PROBLEM DESCRIPTION – Update the items below by changing "screenshot" to "image" wherever it occurs, keeping everything else the same. Leave the pictures out of your version.
--- START RECORDED DATA ---
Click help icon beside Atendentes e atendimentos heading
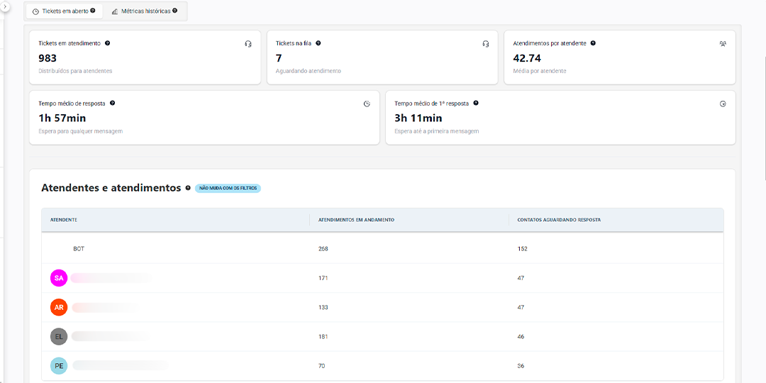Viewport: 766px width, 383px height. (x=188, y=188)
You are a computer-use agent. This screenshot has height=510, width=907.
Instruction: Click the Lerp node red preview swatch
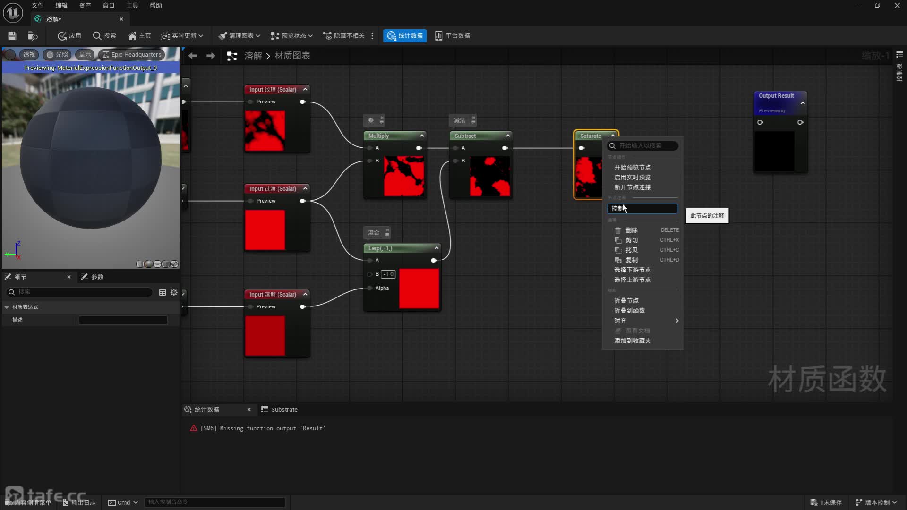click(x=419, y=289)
--- END RECORDED DATA ---
EXPECTED ANSWER –
Click help icon beside Atendentes e atendimentos heading
Viewport: 766px width, 383px height. (x=188, y=188)
You are a computer-use agent. This image has height=510, width=907.
Instruction: Click the Lerp node red preview swatch
click(x=419, y=289)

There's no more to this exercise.